Skala, W., Utzschneider, D. T., Magdolen, V., Debela, M., Guo, S., Craik, C. S., et al. (2014). Structure-Function Analyses of Human Kallikrein-related Peptidase 2 Establish the 99-Loop as Master Regulator of Activity. JOURNAL OF BIOLOGICAL CHEMISTRY, 289(49), 34267-34283. doi:10.1074/jbc.M114.598201.

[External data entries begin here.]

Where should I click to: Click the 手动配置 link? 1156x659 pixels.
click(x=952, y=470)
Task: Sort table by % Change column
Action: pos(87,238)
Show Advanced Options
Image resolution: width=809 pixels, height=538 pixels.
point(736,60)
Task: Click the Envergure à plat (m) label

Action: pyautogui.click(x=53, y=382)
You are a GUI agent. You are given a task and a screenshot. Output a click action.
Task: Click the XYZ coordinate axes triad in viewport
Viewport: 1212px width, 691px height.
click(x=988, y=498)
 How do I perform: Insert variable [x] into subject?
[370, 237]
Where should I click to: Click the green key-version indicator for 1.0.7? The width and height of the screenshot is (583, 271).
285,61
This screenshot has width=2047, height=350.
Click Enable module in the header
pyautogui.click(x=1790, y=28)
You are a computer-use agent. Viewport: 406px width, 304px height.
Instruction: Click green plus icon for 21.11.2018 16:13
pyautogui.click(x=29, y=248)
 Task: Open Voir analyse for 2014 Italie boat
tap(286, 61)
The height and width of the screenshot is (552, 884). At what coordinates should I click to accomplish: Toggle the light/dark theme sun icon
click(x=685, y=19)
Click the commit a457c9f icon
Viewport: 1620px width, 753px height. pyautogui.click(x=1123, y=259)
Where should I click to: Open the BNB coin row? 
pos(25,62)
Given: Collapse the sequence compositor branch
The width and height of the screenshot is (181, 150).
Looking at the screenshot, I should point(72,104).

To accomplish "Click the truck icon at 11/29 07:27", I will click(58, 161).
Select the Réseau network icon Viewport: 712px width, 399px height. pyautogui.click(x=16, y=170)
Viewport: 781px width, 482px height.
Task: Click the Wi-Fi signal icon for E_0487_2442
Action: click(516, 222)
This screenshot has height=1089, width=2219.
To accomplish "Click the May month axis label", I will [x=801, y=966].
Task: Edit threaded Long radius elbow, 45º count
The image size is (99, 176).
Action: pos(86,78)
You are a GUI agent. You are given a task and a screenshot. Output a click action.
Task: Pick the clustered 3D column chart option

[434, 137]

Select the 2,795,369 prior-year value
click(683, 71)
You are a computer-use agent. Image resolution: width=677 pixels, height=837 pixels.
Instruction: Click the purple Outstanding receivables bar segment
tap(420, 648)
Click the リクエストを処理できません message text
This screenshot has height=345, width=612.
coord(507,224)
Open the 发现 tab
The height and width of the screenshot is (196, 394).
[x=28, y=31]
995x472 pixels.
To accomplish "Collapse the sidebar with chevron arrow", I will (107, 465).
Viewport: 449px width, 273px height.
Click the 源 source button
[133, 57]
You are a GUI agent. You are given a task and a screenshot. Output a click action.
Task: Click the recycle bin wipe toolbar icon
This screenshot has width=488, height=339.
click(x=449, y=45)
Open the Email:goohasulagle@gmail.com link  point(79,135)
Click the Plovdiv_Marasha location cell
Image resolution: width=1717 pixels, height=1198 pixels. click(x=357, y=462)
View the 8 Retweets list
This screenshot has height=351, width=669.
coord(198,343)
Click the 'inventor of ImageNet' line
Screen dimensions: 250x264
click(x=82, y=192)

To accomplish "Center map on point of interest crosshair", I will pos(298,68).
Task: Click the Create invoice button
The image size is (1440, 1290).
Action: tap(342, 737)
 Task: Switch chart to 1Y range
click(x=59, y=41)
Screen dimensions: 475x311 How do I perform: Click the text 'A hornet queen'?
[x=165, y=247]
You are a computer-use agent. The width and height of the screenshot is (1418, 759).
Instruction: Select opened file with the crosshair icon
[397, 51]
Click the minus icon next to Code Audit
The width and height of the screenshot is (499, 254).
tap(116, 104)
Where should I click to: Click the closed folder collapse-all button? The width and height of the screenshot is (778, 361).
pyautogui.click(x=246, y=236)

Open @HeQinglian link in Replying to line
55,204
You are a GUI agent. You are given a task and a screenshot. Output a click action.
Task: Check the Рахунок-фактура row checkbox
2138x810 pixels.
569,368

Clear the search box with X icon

Cite as: https://hdl.handle.net/11858/00-001M-0000-0024-90F0-C
Abstract
Background: Serine proteases KLK2 and KLK3 clear the way for spermatozoa before impregnation. Results: Enzymatic assays and structures of KLK2 elucidate its catalytic action, especially when compared with conformations of similar proteases. Conclusion: Flexible loops around the active site of serine proteases open concertedly upon substrate binding. Significance: This mechanistic model will stimulate the design of pharmaceutical inhibitors. Human kallikrein-related peptidase 2 (KLK2) is a tryptic serine protease predominantly expressed in prostatic tissue and secreted into prostatic fluid, a major component of seminal fluid. Most likely it activates and complements chymotryptic KLK3 (prostate-specific antigen) in cleaving seminal clotting proteins, resulting in sperm liquefaction. KLK2 belongs to the classical KLKs 1-3, which share an extended 99- or kallikrein loop near their non-primed substrate binding site. Here, we report the 1.9 crystal structures of two KLK2-small molecule inhibitor complexes. In both structures discontinuous electron density for the 99-loop indicates that this loop is largely disordered. We provide evidence that the 99-loop is responsible for two biochemical peculiarities of KLK2, i.e. reversible inhibition by micromolar Zn2+ concentrations and permanent inactivation by autocatalytic cleavage. Indeed, several 99-loop mutants of KLK2 displayed an altered susceptibility to Zn2+, which located the Zn2+ binding site at the 99-loop/active site interface. In addition, we identified an autolysis site between residues 95e and 95f in the 99-loop, whose elimination prevented the mature enzyme from limited autolysis and irreversible inactivation. An exhaustive comparison of KLK2 with related structures revealed that in the KLK family the 99-, 148-, and 220-loop exist in open and closed conformations, allowing or preventing substrate access, which extends the concept of conformational selection in trypsin-related proteases. Taken together, our novel biochemical and structural data on KLK2 identify its 99-loop as a key player in activity regulation.